**THE TASK:** For each line in the data below that holds "agent", return a copy.

─── DATA RECORDS

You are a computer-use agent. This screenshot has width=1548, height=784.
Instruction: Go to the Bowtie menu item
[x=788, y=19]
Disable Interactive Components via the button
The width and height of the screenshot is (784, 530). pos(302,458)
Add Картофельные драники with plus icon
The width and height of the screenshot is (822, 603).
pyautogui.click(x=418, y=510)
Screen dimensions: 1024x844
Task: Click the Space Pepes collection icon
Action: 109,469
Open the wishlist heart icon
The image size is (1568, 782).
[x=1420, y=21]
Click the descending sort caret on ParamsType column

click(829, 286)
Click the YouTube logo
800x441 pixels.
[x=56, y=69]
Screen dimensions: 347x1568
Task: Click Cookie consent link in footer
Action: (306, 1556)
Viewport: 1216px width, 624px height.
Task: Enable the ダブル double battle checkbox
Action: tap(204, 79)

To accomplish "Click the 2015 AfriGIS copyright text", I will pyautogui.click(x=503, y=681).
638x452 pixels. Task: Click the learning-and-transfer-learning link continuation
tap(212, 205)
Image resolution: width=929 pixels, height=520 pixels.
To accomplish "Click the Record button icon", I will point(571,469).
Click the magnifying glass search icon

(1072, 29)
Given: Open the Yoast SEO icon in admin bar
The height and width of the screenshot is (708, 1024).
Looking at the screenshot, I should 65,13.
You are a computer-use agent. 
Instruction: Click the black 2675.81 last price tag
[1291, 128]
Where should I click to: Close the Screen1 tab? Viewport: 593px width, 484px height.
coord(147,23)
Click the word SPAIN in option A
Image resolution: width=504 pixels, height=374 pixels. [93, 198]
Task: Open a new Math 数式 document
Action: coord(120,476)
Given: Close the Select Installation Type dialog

──────

**FINISHED TASK:**
You are a computer-use agent. This screenshot has width=1548, height=784.
You are a computer-use agent. 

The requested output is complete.